Crimes up in US as COVID-19 ravages

In many US areas including Detroit, Chicago, New York, Philadelphia and even smaller Grand Rapids, Michigan, and Milwaukee, 2020 has been deadly not only because of the pandemic, but because gun violence is spiking.

Iran PressAmerica: Authorities and some experts say there is no one clear-cut reason for the spike. They instead point to social and economic upheaval caused by the COVID-19 virus, public sentiment toward police following George Floyd's death in Minneapolis police custody and a historic shortage of jobs and resources in poorer communities as contributing factors. It's happening in cities large and small, Democrat and Republican-led.

Two years ago, Detroit had 261 homicides — the fewest in decades. The tally has hovered around there with about 786 shootings for a city of more than 672,000, Modernhealthcare newswebsite reported.

But with only a few days left in 2020, homicides already have topped 300, while non-fatal shootings are up more than 50% at more than 1,124 through the middle of December.

Washington, DC, a city of about 700,000, has seen more than 187 homicides this year, eclipsing last year's total by more than 20. Among the most horrible: A 15-month-old baby boy was shot to death during a drive-by shooting.

Crime in parts of the US dropped during the early weeks of the pandemic when stay-at-home orders closed businesses and forced many people to remain indoors.

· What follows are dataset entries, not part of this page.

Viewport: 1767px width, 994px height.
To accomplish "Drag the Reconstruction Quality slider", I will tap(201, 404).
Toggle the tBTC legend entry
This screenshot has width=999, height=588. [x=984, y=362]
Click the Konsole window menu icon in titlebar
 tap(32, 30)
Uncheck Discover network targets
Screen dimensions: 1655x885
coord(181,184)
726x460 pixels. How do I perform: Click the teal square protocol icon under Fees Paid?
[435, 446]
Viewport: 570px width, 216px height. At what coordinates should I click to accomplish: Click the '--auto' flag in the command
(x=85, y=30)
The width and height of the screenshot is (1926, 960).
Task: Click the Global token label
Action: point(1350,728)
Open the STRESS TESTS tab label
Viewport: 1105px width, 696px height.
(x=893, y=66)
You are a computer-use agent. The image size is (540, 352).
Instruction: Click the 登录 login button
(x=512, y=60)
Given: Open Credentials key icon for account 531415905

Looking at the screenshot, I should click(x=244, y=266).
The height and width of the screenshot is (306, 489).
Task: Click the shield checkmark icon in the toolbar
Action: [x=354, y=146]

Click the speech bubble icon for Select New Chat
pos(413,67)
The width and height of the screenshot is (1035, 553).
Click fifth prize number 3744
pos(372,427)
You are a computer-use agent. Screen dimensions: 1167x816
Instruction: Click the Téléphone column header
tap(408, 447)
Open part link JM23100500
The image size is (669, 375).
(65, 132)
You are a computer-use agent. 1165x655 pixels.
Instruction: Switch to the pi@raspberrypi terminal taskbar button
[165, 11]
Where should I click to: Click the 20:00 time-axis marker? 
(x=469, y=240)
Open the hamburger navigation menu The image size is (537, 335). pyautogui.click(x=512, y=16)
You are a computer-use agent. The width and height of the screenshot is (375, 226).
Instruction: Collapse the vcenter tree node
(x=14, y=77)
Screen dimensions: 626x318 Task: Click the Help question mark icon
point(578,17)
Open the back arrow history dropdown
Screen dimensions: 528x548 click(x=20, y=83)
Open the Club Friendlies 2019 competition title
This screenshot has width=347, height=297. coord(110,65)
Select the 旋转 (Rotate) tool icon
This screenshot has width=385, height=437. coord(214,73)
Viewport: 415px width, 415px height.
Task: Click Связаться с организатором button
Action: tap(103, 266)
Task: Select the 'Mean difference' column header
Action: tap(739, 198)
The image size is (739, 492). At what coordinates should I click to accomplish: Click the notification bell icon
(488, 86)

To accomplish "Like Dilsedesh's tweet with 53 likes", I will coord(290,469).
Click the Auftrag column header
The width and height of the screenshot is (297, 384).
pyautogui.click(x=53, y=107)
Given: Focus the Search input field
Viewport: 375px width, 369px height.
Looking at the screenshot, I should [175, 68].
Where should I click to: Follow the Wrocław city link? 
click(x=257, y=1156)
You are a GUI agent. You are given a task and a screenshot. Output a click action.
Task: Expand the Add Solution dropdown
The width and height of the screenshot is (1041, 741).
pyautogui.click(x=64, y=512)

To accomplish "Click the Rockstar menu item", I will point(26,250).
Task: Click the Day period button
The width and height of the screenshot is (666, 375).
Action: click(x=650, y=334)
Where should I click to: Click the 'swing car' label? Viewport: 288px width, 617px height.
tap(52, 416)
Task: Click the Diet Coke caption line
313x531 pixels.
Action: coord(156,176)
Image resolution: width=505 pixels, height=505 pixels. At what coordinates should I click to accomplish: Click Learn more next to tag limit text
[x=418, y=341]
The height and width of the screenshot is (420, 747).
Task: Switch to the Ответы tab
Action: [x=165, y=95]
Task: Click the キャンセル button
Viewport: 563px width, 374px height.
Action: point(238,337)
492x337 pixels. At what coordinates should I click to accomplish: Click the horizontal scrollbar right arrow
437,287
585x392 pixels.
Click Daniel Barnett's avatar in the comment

Meanwhile, US President Donald Trump claimed spiking crime was somehow related to massive protests over police brutality that swept the nation this year, but the majority of those protests were peaceful. Trump also claimed the crime was concentrated in Democratic-run cities, but there have been spikes in Republican-run cities as well. Federal agents and resources were poured into Detroit and a number of other cities this summer to help local authorities collar the rising crime rates.